THE Tories like to pose as the down-to-earth patriotic party. They want everyone to believe they are the party of “common sense” and British institutions. 

But when it comes down to it they’d rather hand things over to Russian oligarchs or snake oil salesman management consultants.

Why is this? You could have a complex discussion about how right-wing parties want to bind the public to them through nationalism and traditional morality, but also serve capital, which can be international and amoral. 

You could look at how right-wing parties establish social roots through appealing to narrow conservatism while working for big business, which is happy to tear up any established conventions or social bonds for cash.

Or you could just look at where they get jobs.

Ben Gummer was a Tory Cabinet minister from 2010-17. Before the election he was considered part of Theresa May’s “inner circle.” 
Gummer was “May’s eyes and ears, more trusted than many others around her Cabinet table,” according to one report. 

He helped to write the manifesto for the 2017 election, which turned out to be a disaster, as loads of Tory MPs lost their seats — including Gummer himself.

So now he needs a new job.

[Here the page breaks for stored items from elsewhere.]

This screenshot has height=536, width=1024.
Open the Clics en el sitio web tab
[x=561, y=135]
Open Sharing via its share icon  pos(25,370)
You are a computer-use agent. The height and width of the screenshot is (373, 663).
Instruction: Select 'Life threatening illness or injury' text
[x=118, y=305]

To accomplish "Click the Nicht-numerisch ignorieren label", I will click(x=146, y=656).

According to the Advisory Committee on Business Appointments, he’s got two.

First, Gummer has become a “fellow of practice” at the Blavatnik School of Government. He’s there to advise on “teaching and research on government reform” — because the Blavatnik school thinks the disastrous “reforms” his government ran between 2010 and 2017 are worth learning from.

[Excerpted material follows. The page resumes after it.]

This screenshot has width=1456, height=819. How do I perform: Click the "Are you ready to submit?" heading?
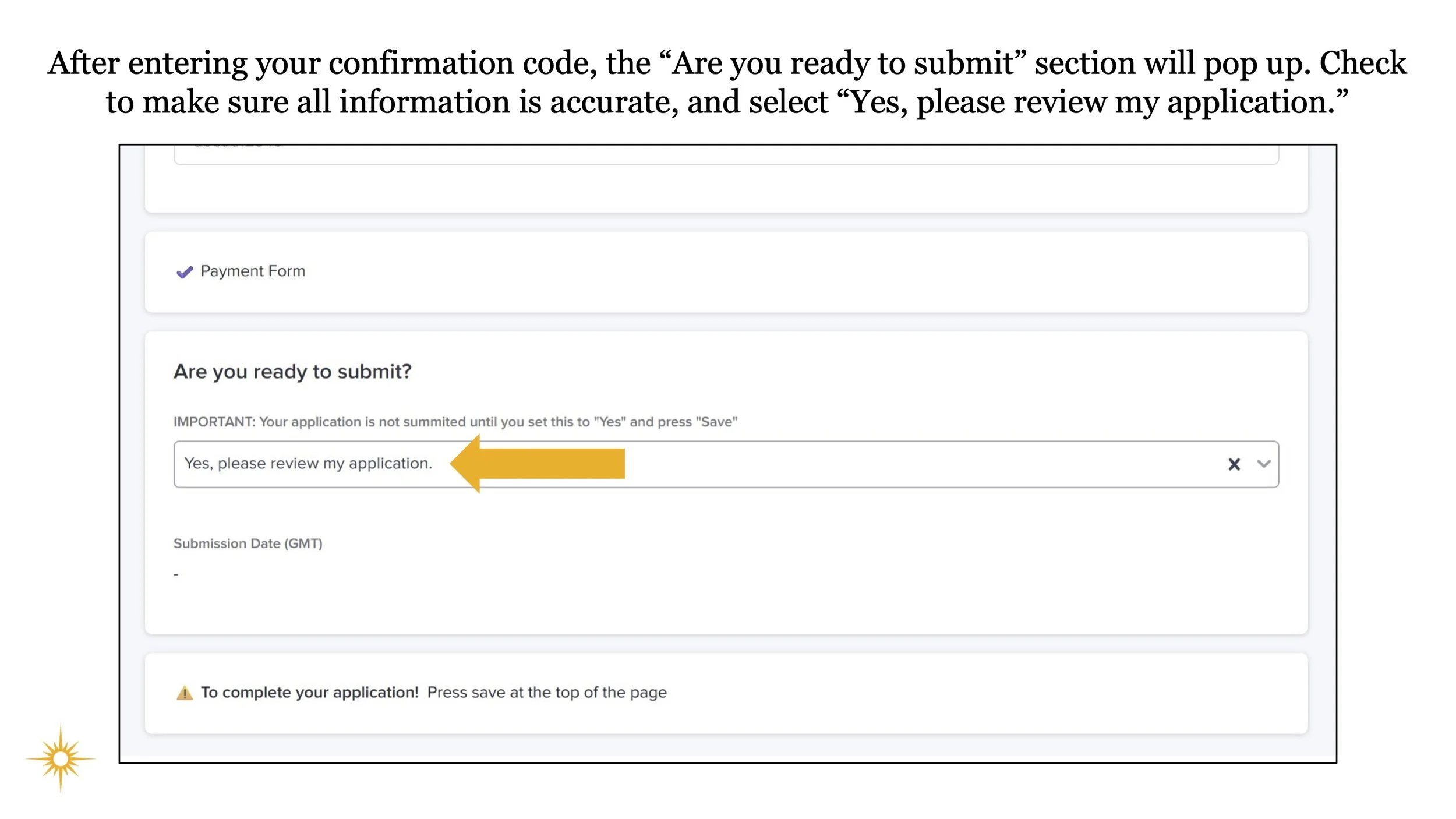pos(292,372)
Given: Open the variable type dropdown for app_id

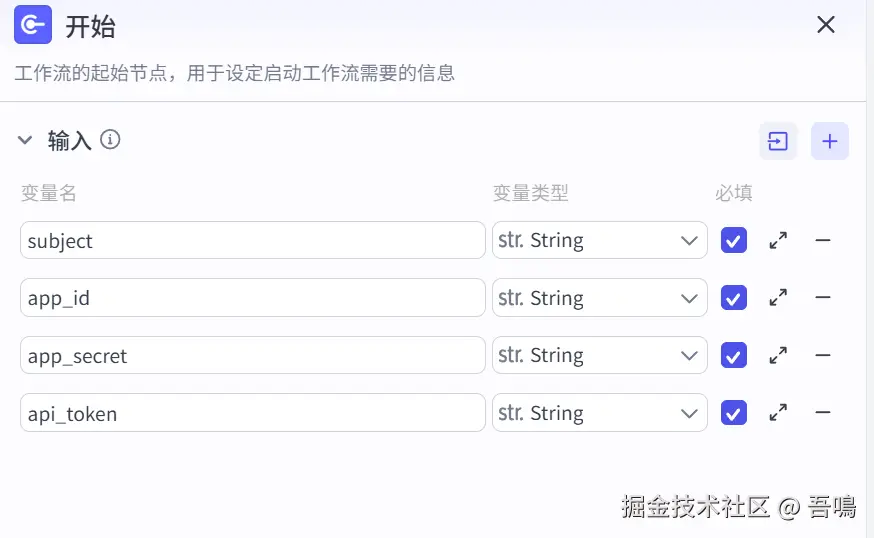Looking at the screenshot, I should coord(599,297).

The Blavatnik School of Government is an Oxford school founded by London-based Russian oligarch Sir Len Blavatnik. His firm, Access Industries, have given the Tories £94,000. Blavatnik gave $1 million to Donald Trump’s inauguration committee, which organised the celebrations for Trump’s election. And he’s given £75m to Oxford to found this school.  

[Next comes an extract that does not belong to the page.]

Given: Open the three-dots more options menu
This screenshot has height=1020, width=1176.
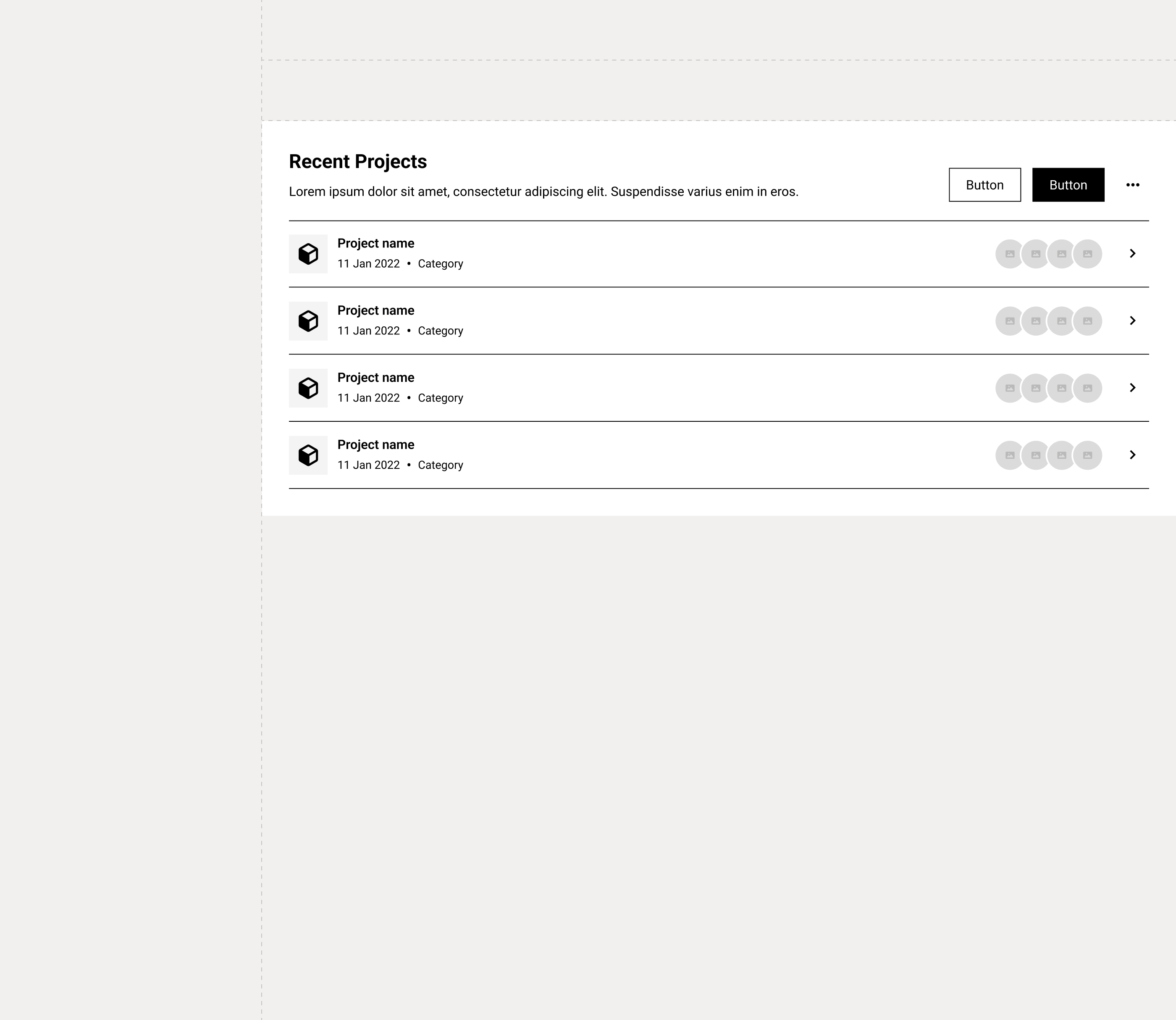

But he built his fortune in the rough landscape of post-Soviet Russia, when oligarchs became billionaires by grabbing newly privatised state industries in a commercial “wild west,” where political connections helped to build fortunes. 

The way his Russian wealth grew in the Putin years and his ongoing Russian business interests led the Financial Times to call him a “Kremlin-friendly tycoon.”

So his school hiring a former minister is likely to make the Tories even more oligarch-friendly. 

Indeed, there is already government-Blavatnik school traffic. The Blavatnik School of Government does free work for the Cabinet Office, helping to train top civil servants through the Civil Service Leadership Academy.

A minister for a really bad government lecturing on how to do “good government” in an oligarch’s college is just one part of the picture.

Gummer also has a nine-month job as a senior adviser to McKinsey, the giant US firm of management consultants. McKinsey is all over the government, offering overcomplicated “solutions” to public services it doesn’t understand, usually by some spurious market methods. 

Any government that was “small-C” conservative would run a mile from McKinsey. But it got millions of pounds from both New Labour and Tory Andrew Lansley’s market-led “reforms” of the NHS. 
 

McKinsey is hiring Gummer to advise on “government transformation projects.” Again all the Tory “government transformation projects” that happened in Gummer’s time — Lansley reforms, the probation privatisation, universal credit, rail franchising, academy schools — have been awful. 

So McKinsey and Gummer sort of deserve each other. However, as the Economist noted back in 1998, McKinsey “form a quasi-Masonic network at the top of businesses and governments alike.” The firm has been involved in many failures, but it keeps hiring the right people, and so keeps getting hired itself. Gummer has just become the latest member of its “quasi-Masonic network.”